Requirements
Pick up the post on screenwriting for psychological thrillers where it ends, and continue it after its last line.

Document
'''
Here is a hard truth I have been confronting as a storyteller:
Most of us are taught to write screenplays like novels.
We describe feelings. We explain motivations. We structure scenes around dialogue.
But cinema doesn’t work that way.
It doesn’t photograph explanations.
It photographs behaviour. Photographs space. Photographs tension.
That is why psychological thriller storytelling demands a different mindset:
You have to think like a filmmaker. Not just a writer or a general storyteller.
For me, that shift started with a simple change:
Instead of asking “What is this scene about?”
I started asking:
- What does the frame look like?
- Who controls the space?
- What is hidden from the audience?
- What moves… and what stays still?
Because tension is visual before it is verbal.
Another realization:
You cannot film emotions. You can only film their effects.
A character being “conflicted” means nothing on screen.
But:
- A shaking hand
- A flickering light
- A warped reflection
- An environment that subtly breaks
Now that is cinematic. That is psychological storytelling.
I have started thinking of this as psychological physics:
If something is breaking inside the character… something should shift outside them too.
Then comes blocking of course...
Where characters stand, sit or move should never be random.
- It is meaning.
- It is power.
- It is also tension.
If you write dialogue before staging…
You are writing literature, not cinema.
Same with dialogue itself.
'''
Given information
'''
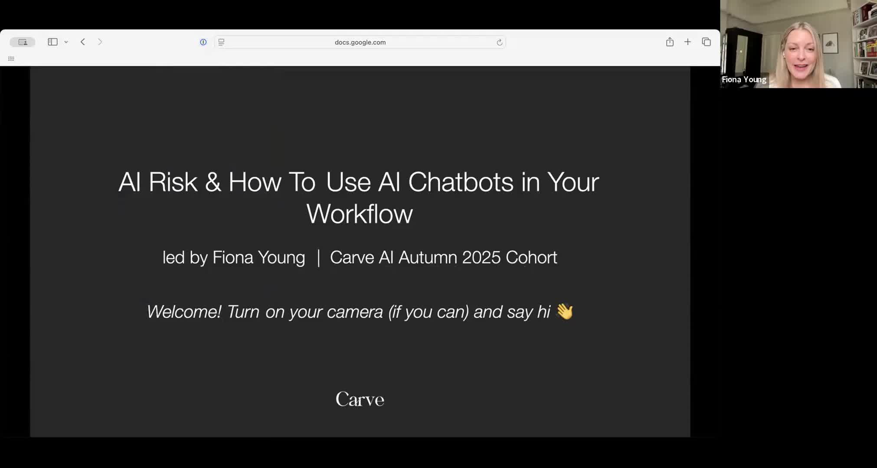Screen dimensions: 877x468
Task: Open a new tab
Action: [x=687, y=42]
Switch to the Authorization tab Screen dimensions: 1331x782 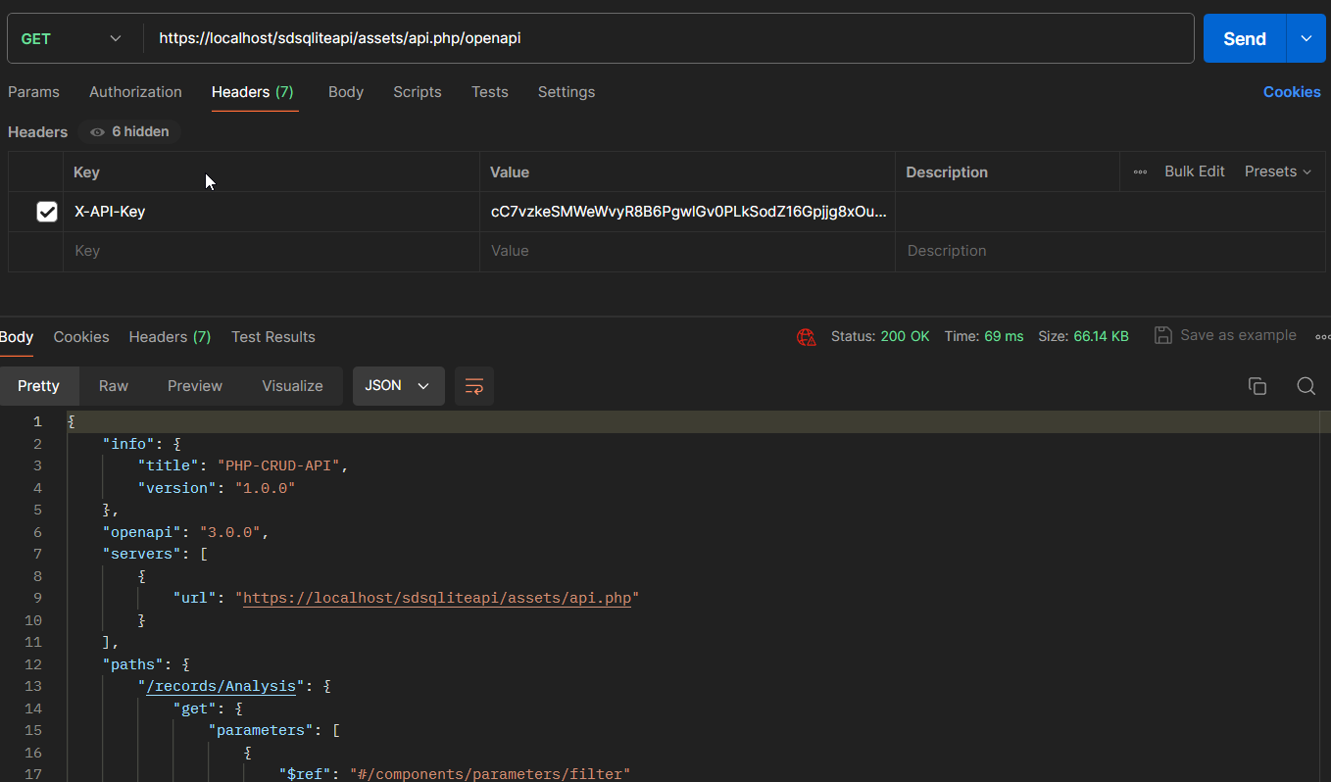pos(135,92)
'''
Response
In psychological thrillers, dialogue should work as a trigger.
A single line should:
- Activate trauma
- Shift direction
- Reveal something hidden
Anything more is excess.
And objects?
They are psychological anchors.
In Yohana’s World, a simple diary replaces pages of exposition.
That is cinematic thinking.
And yes, there are rules.
But rules exist to prevent bad writing… not bold storytelling.
If your story needs surrealism to express truth, use it.
Because psychological thrillers are about what is felt.
Yohana’s World is written from that mindset:
A psychological thriller designed as a film from the first page, with visual logic, spatial tension and internal conflict made visible.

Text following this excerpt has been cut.